(Task details)
Rewrite the records from the first line through the line containing "(x=818, y=99)", replacing "Coupons page" with "Coupons section" and leaving everything else unchanged.

(Stored items)
::::::

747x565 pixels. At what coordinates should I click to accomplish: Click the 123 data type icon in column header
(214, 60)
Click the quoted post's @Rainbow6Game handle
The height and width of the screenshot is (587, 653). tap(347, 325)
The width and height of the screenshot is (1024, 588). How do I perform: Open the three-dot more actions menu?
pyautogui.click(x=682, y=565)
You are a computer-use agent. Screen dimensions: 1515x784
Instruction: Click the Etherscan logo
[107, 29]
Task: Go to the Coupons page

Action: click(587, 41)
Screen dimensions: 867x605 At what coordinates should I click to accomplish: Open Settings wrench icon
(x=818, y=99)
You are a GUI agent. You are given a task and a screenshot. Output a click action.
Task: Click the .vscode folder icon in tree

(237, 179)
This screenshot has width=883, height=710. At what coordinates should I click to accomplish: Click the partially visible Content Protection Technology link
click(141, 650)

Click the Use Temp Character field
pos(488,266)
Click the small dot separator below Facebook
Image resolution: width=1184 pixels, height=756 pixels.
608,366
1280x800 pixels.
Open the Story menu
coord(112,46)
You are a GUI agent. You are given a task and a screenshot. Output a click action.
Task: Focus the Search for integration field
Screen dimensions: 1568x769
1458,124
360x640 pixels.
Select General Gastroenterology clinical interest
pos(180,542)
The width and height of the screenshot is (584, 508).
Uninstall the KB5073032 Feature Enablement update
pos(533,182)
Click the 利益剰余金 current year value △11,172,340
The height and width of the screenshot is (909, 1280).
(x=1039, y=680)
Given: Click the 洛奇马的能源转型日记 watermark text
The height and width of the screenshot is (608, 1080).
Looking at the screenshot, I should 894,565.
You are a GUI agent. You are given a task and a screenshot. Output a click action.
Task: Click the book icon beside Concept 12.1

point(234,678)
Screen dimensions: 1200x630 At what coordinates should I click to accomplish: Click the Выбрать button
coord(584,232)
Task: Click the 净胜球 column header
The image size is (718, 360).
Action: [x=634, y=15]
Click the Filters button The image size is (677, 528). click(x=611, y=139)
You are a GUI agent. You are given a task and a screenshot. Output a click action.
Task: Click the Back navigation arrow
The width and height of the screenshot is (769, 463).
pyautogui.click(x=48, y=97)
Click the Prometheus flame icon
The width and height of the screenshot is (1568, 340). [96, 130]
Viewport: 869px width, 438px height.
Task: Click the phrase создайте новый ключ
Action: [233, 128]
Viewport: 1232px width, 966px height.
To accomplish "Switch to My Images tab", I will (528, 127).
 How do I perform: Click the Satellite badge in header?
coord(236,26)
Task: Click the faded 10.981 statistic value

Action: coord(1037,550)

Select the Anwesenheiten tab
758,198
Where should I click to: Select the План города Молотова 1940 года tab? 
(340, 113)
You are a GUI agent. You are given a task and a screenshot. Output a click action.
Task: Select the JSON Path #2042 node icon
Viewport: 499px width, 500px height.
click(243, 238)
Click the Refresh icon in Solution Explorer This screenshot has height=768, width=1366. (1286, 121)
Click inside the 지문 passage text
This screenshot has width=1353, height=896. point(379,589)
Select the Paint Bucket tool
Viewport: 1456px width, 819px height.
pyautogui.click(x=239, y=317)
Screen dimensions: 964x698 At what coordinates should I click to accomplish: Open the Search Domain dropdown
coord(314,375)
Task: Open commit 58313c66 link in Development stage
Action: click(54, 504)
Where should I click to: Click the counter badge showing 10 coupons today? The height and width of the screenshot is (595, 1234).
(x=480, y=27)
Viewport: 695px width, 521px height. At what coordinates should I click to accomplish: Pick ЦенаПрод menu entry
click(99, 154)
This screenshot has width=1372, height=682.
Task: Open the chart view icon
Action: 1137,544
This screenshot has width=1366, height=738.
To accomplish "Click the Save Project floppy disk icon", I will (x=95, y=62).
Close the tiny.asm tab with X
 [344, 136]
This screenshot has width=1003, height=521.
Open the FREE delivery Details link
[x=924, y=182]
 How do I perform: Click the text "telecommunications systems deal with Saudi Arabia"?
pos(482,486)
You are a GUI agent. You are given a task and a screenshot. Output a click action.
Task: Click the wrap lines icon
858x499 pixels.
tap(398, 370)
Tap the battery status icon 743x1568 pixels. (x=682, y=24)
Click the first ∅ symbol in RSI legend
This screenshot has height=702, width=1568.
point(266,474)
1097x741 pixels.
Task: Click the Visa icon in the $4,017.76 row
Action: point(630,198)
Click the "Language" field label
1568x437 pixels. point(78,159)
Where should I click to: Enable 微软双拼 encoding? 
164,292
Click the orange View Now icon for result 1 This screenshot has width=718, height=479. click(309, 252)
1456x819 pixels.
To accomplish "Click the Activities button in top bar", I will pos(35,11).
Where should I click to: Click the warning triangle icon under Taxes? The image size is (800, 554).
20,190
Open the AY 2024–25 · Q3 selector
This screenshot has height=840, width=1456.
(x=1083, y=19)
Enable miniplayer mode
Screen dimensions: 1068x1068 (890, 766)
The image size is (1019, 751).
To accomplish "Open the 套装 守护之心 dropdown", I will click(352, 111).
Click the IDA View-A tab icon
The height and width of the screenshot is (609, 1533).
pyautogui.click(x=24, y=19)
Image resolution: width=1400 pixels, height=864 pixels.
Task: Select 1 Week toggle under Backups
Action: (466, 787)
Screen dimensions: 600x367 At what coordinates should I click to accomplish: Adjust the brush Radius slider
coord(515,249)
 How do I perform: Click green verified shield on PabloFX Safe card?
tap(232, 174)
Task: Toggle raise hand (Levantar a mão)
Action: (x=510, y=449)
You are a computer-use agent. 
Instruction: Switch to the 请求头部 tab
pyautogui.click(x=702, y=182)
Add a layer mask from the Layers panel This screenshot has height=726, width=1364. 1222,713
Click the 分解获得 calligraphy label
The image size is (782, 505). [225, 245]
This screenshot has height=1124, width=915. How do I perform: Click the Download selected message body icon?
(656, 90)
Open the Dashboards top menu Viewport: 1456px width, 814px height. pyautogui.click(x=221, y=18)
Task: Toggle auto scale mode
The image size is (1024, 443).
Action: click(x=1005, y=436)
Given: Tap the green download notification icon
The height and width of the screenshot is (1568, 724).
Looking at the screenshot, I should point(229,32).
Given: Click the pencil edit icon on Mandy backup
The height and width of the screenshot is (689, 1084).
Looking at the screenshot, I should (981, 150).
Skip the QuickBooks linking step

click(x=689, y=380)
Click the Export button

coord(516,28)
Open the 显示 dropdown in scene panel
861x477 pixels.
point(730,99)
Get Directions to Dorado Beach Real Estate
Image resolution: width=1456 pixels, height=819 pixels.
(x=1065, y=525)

::::::

(Exercise solution)
747x565 pixels. At what coordinates should I click to accomplish: Click the 123 data type icon in column header
(214, 60)
Click the quoted post's @Rainbow6Game handle
The height and width of the screenshot is (587, 653). tap(347, 325)
The width and height of the screenshot is (1024, 588). How do I perform: Open the three-dot more actions menu?
pyautogui.click(x=682, y=565)
You are a computer-use agent. Screen dimensions: 1515x784
Instruction: Click the Etherscan logo
[107, 29]
Task: Go to the Coupons section

Action: click(587, 41)
Screen dimensions: 867x605 At what coordinates should I click to accomplish: Open Settings wrench icon
(x=818, y=99)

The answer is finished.